(THE RECORDS Opens)

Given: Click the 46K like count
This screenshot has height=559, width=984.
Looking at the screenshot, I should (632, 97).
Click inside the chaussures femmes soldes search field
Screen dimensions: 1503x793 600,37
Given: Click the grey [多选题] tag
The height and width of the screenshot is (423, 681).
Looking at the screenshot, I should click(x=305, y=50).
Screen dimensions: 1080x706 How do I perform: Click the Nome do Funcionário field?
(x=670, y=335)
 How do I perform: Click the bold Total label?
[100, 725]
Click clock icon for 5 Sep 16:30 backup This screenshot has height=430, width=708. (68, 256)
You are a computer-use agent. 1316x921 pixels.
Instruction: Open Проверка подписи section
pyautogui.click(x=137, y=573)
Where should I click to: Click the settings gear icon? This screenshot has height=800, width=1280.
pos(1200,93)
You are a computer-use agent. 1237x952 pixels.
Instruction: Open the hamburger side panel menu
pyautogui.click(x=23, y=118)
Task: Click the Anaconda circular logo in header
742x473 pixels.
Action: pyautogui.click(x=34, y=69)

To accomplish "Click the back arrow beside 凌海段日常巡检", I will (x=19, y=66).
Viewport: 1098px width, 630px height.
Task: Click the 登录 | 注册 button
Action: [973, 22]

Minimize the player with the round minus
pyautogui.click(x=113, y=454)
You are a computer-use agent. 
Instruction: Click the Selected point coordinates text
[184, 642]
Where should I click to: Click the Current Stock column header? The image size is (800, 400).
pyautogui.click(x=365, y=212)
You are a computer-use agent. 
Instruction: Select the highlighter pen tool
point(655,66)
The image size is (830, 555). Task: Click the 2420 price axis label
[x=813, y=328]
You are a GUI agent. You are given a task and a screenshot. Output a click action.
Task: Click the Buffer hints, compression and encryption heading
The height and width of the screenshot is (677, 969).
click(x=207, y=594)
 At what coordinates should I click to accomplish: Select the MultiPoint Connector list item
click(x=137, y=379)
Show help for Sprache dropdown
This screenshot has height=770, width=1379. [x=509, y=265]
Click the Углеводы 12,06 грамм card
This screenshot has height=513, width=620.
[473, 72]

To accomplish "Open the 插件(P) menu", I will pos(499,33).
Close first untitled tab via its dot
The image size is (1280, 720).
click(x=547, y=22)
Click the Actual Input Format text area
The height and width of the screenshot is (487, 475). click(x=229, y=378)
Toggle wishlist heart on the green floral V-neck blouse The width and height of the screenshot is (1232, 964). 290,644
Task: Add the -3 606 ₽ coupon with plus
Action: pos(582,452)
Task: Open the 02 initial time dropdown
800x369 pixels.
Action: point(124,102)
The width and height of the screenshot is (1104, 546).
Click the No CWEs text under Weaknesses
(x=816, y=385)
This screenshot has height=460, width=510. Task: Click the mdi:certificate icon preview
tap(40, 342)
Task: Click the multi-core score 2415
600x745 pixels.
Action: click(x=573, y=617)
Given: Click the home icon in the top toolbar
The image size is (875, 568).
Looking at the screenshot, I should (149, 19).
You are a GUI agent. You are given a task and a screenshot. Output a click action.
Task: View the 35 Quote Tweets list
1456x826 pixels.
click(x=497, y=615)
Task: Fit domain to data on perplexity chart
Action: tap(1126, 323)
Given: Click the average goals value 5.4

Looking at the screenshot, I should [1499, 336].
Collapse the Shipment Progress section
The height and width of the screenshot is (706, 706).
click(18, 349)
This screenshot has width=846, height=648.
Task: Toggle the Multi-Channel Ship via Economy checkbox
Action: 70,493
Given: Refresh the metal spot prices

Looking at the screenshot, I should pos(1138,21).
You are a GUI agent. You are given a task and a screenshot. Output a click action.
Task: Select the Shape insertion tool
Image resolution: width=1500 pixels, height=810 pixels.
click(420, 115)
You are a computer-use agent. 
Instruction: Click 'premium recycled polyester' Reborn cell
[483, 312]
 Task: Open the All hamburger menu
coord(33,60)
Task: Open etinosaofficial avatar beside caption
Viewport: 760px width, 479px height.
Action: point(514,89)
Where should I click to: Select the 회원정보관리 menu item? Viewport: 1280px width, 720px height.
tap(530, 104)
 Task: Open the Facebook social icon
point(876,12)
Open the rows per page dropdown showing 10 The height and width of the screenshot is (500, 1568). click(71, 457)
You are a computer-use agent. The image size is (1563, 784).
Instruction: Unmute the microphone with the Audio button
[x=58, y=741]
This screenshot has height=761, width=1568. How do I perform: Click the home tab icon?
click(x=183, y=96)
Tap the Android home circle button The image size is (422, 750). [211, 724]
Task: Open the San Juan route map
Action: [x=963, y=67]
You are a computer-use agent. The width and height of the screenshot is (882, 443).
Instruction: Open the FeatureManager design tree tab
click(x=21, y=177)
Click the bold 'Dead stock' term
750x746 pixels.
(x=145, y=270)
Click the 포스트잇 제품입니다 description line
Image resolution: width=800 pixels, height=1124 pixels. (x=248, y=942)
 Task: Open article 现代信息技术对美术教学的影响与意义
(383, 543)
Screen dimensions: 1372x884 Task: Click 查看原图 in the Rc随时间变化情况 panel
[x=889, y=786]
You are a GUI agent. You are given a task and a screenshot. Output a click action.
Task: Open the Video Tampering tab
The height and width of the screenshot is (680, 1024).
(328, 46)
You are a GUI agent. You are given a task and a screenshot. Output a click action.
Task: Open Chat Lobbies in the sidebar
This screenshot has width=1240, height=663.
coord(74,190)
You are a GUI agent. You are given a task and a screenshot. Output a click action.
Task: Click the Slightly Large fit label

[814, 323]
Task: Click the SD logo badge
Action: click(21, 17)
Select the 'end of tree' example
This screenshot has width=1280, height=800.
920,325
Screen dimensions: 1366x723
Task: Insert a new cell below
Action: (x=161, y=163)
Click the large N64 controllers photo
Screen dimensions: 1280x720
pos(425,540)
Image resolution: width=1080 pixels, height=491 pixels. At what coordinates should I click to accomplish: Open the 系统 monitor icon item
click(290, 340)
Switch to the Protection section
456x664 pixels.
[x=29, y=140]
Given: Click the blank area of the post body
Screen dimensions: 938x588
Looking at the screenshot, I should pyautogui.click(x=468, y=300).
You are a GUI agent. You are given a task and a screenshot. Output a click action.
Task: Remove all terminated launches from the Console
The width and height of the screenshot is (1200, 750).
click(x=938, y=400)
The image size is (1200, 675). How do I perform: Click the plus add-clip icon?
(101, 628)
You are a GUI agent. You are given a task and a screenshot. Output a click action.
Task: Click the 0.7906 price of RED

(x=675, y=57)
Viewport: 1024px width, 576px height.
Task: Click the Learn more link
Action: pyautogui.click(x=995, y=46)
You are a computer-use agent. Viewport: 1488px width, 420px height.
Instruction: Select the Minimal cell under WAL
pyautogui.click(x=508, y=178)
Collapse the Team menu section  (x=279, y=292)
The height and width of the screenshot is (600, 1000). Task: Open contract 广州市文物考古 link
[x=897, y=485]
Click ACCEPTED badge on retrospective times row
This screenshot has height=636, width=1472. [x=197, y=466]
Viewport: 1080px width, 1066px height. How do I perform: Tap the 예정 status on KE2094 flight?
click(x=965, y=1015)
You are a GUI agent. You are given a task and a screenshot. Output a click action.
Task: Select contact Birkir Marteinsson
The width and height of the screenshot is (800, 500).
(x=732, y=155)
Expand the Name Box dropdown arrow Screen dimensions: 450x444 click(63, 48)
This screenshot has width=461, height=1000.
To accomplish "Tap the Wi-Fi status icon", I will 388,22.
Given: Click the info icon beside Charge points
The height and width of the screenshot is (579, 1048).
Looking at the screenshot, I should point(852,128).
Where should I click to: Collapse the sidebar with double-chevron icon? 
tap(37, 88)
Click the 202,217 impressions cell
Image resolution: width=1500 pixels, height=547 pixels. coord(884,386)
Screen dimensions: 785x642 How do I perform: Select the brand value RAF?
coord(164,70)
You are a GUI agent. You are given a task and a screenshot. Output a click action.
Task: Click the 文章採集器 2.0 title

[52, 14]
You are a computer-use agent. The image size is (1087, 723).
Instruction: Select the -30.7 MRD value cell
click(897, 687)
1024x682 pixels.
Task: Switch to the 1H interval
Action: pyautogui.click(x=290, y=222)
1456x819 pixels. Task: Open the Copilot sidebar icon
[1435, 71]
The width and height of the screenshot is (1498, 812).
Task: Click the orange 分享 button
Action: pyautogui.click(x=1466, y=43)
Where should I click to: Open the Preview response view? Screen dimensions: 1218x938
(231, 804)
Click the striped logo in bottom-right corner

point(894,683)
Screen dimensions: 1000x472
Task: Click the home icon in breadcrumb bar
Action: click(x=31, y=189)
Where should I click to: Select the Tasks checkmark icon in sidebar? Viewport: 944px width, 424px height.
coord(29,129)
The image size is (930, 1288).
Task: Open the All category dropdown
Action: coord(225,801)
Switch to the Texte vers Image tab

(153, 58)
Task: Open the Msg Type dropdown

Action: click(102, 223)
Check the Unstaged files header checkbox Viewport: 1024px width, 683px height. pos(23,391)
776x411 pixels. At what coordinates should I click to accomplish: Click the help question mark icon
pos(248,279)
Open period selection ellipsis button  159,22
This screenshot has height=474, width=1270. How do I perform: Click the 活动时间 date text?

(THE RECORDS Closes)

Check the listing above for "computer". Show every line where it turns up.

You are a computer-use agent. 1316x921 pixels.
You are a computer-use agent. 1237x952 pixels.
You are a computer-use agent. 
You are a computer-use agent. 
You are a computer-use agent. 
You are a computer-use agent. The image size is (1563, 784).
You are a computer-use agent. The width and height of the screenshot is (882, 443).
You are a computer-use agent. Viewport: 1488px width, 420px height.
You are a computer-use agent. The image size is (1087, 723).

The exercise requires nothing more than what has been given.